==== Excerpted text ====

Description
If the new consumer receives a steady flow of fetch responses it will not run delayed tasks, which means it will not heartbeat or perform automatic offset commits.
The main cause is the code that attempts to pipeline fetch responses and keep the consumer fed. Specifically, in KafkaConsumer::pollOnce() there is a check that skips calling client.poll() if there are fetched records ready (line 903 in the 0.9.0 branch of this writing). Then in KafkaConsumer::poll(), if records are returned it will initiate another fetch and perform a quick poll, which will send/receive fetch requests/responses but will not run delayed tasks.
If the timing works out, and the consumer is consistently receiving fetched records, it won't run delayed tasks until it doesn't receive a fetch response during its quick poll. That leads to a rebalance since the consumer isn't heartbeating, and typically means all the consumed records will be re-delivered since the automatic offset commit wasn't able to run either.

==== Supplied material ====

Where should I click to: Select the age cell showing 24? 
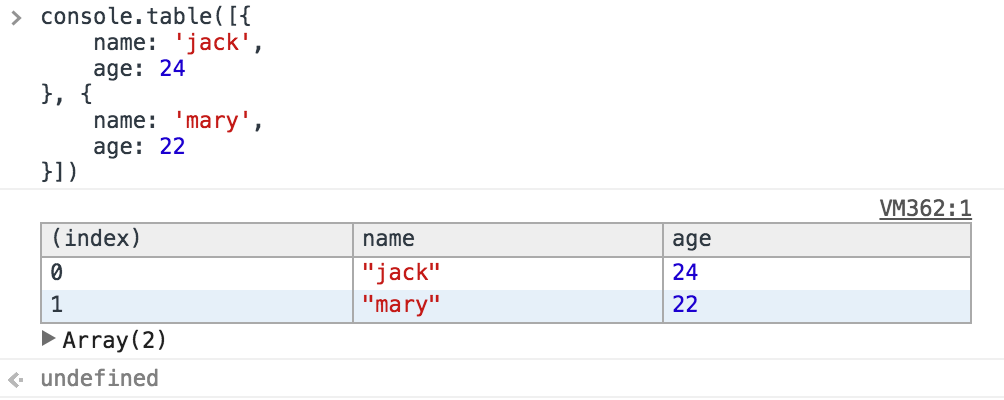817,273
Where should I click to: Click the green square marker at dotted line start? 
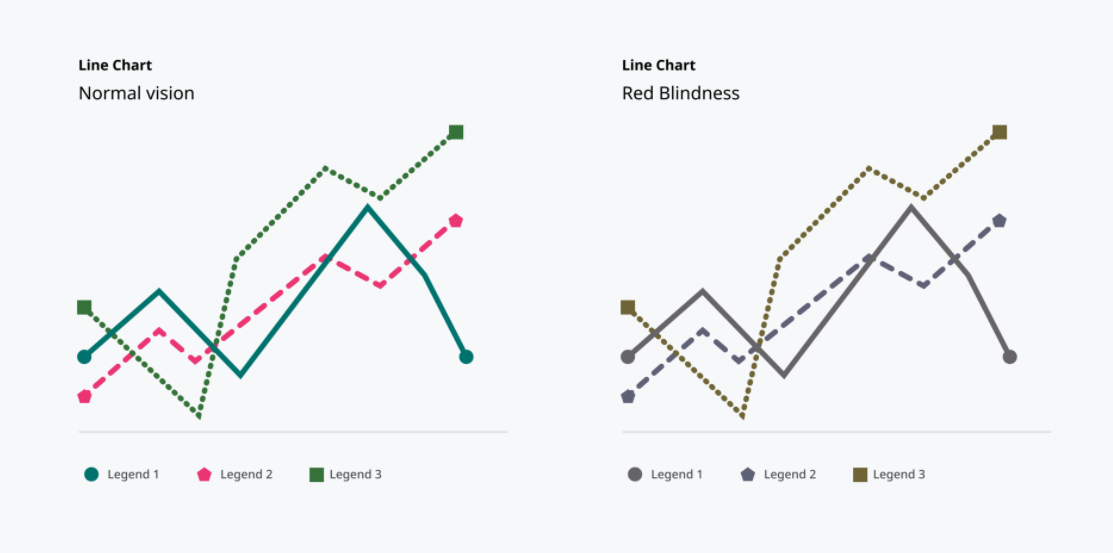(x=84, y=307)
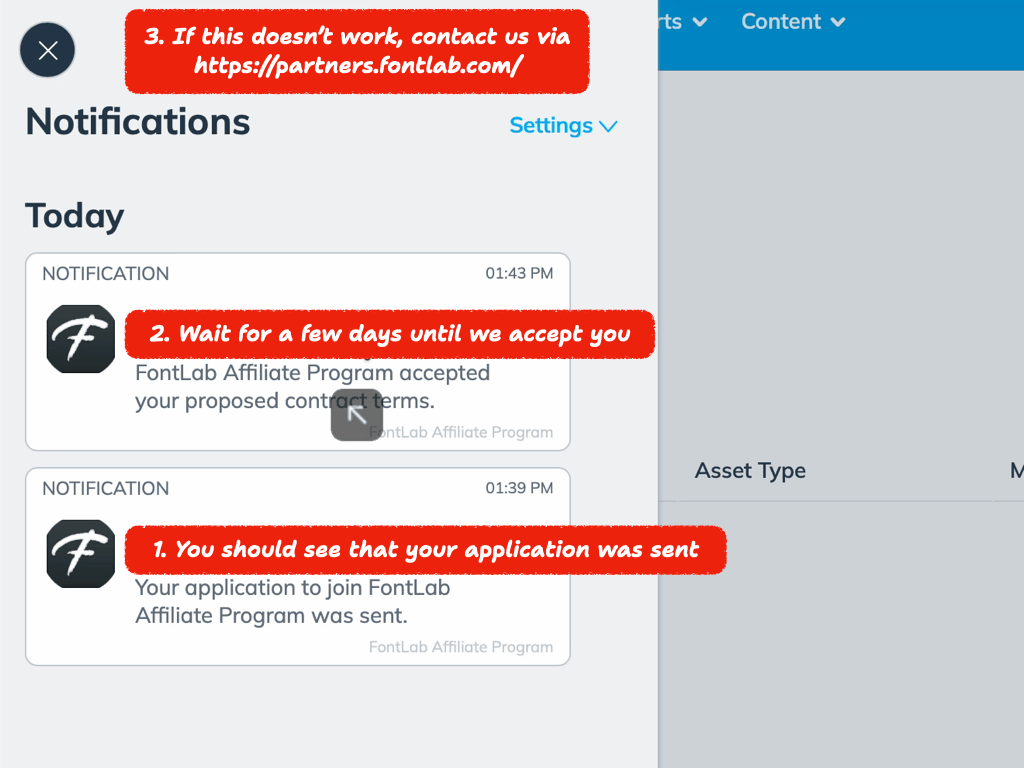Click the Today section heading

[x=75, y=216]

====

Task objective:
Write what comes next in the Kafka consumer write-up, starting after its final sentence. The data has no connection to the Kafka consumer write-up.

Result for this exercise:
Steps to reproduce
- Start up a cluster with at least 2 brokers. This seems to be required to reproduce the issue, I'm guessing because the fetch responses all arrive together when using a single broker.
- Create a topic with a good number of partitions
bin/kafka-topics.sh --zookeeper localhost:2181 --create --topic delayed-task-bug --partitions 10 --replication-factor 1
- Generate some test data so the consumer has plenty to consume. In this case I'm just using uuids
for ((i=0;i<100;++i)) do; cat /proc/sys/kernel/random/uuid >> /tmp/test-messages; done
bin/kafka-console-producer.sh --broker-list localhost:9092 --topic delayed-task-bug < /tmp/test-messages
- Start up a consumer with a small max fetch size to ensure it only pulls a few records at a time. The consumer can simply sleep for a moment when it receives a record.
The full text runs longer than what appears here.